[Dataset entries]
>>

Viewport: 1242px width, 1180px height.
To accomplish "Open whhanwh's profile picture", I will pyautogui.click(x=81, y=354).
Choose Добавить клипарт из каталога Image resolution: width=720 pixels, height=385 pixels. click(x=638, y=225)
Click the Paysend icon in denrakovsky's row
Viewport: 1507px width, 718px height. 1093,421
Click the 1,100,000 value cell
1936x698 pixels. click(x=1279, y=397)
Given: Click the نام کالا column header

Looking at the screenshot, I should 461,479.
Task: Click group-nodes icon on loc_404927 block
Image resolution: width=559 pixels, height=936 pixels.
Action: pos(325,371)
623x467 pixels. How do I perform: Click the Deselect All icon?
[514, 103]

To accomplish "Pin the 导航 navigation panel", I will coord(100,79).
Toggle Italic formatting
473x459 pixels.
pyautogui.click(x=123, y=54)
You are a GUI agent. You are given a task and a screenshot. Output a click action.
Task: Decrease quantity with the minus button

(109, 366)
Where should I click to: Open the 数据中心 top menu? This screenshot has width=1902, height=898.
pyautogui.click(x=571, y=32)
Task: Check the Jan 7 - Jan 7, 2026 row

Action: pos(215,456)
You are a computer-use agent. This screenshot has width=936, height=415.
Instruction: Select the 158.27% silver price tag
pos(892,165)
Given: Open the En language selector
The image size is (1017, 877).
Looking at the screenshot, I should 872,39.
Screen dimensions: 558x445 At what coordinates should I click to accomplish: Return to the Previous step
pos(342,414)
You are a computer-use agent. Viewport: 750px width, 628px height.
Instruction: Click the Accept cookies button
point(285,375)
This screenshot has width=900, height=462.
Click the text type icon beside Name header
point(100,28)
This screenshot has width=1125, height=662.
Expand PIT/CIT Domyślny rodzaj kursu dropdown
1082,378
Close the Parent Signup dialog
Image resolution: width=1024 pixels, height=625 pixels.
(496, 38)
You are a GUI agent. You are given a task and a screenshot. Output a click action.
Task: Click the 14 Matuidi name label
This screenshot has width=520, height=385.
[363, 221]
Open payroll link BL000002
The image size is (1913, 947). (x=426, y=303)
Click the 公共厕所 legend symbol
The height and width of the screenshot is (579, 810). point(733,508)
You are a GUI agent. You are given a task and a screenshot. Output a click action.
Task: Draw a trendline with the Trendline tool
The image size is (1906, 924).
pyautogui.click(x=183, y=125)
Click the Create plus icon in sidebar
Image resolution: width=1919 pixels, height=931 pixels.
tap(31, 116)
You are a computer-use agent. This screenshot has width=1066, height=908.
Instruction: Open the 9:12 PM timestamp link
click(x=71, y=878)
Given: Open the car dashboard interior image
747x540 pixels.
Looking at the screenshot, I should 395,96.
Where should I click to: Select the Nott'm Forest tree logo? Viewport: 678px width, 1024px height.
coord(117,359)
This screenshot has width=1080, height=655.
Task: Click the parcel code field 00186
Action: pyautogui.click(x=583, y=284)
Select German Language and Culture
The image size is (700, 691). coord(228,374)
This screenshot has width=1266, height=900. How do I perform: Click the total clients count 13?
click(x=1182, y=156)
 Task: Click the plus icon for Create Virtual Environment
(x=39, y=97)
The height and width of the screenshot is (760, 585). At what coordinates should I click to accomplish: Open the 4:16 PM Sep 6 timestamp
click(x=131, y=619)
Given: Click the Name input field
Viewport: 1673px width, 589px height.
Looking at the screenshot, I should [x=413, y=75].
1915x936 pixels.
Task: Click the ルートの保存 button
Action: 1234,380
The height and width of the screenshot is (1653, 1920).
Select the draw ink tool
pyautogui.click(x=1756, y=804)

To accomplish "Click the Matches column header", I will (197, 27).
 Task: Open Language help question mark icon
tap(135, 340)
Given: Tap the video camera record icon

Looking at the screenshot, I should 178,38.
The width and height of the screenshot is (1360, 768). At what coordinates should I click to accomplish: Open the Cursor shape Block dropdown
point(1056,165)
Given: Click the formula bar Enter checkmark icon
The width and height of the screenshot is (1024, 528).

<<

▶ _Assigned task_: Word for word, restate all of the entries.

▶ _Result of this task_:
Viewport: 1242px width, 1180px height.
To accomplish "Open whhanwh's profile picture", I will pyautogui.click(x=81, y=354).
Choose Добавить клипарт из каталога Image resolution: width=720 pixels, height=385 pixels. click(x=638, y=225)
Click the Paysend icon in denrakovsky's row
Viewport: 1507px width, 718px height. 1093,421
Click the 1,100,000 value cell
1936x698 pixels. click(x=1279, y=397)
Given: Click the نام کالا column header

Looking at the screenshot, I should 461,479.
Task: Click group-nodes icon on loc_404927 block
Image resolution: width=559 pixels, height=936 pixels.
Action: pos(325,371)
623x467 pixels. How do I perform: Click the Deselect All icon?
[514, 103]

To accomplish "Pin the 导航 navigation panel", I will coord(100,79).
Toggle Italic formatting
473x459 pixels.
pyautogui.click(x=123, y=54)
You are a GUI agent. You are given a task and a screenshot. Output a click action.
Task: Decrease quantity with the minus button

(109, 366)
Where should I click to: Open the 数据中心 top menu? This screenshot has width=1902, height=898.
pyautogui.click(x=571, y=32)
Task: Check the Jan 7 - Jan 7, 2026 row

Action: pos(215,456)
You are a computer-use agent. This screenshot has width=936, height=415.
Instruction: Select the 158.27% silver price tag
pos(892,165)
Given: Open the En language selector
The image size is (1017, 877).
Looking at the screenshot, I should 872,39.
Screen dimensions: 558x445 At what coordinates should I click to accomplish: Return to the Previous step
pos(342,414)
You are a computer-use agent. Viewport: 750px width, 628px height.
Instruction: Click the Accept cookies button
point(285,375)
This screenshot has width=900, height=462.
Click the text type icon beside Name header
point(100,28)
This screenshot has width=1125, height=662.
Expand PIT/CIT Domyślny rodzaj kursu dropdown
1082,378
Close the Parent Signup dialog
Image resolution: width=1024 pixels, height=625 pixels.
(496, 38)
You are a GUI agent. You are given a task and a screenshot. Output a click action.
Task: Click the 14 Matuidi name label
This screenshot has width=520, height=385.
[363, 221]
Open payroll link BL000002
The image size is (1913, 947). (x=426, y=303)
Click the 公共厕所 legend symbol
The height and width of the screenshot is (579, 810). point(733,508)
You are a GUI agent. You are given a task and a screenshot. Output a click action.
Task: Draw a trendline with the Trendline tool
The image size is (1906, 924).
pyautogui.click(x=183, y=125)
Click the Create plus icon in sidebar
Image resolution: width=1919 pixels, height=931 pixels.
tap(31, 116)
You are a computer-use agent. This screenshot has width=1066, height=908.
Instruction: Open the 9:12 PM timestamp link
click(x=71, y=878)
Given: Open the car dashboard interior image
747x540 pixels.
Looking at the screenshot, I should 395,96.
Where should I click to: Select the Nott'm Forest tree logo? Viewport: 678px width, 1024px height.
coord(117,359)
This screenshot has width=1080, height=655.
Task: Click the parcel code field 00186
Action: pyautogui.click(x=583, y=284)
Select German Language and Culture
The image size is (700, 691). coord(228,374)
This screenshot has width=1266, height=900. How do I perform: Click the total clients count 13?
click(x=1182, y=156)
 Task: Click the plus icon for Create Virtual Environment
(x=39, y=97)
The height and width of the screenshot is (760, 585). At what coordinates should I click to accomplish: Open the 4:16 PM Sep 6 timestamp
click(x=131, y=619)
Given: Click the Name input field
Viewport: 1673px width, 589px height.
Looking at the screenshot, I should [x=413, y=75].
1915x936 pixels.
Task: Click the ルートの保存 button
Action: 1234,380
The height and width of the screenshot is (1653, 1920).
Select the draw ink tool
pyautogui.click(x=1756, y=804)

To accomplish "Click the Matches column header", I will (197, 27).
 Task: Open Language help question mark icon
tap(135, 340)
Given: Tap the video camera record icon

Looking at the screenshot, I should 178,38.
The width and height of the screenshot is (1360, 768). At what coordinates should I click to accomplish: Open the Cursor shape Block dropdown
point(1056,165)
Given: Click the formula bar Enter checkmark icon
The width and height of the screenshot is (1024, 528).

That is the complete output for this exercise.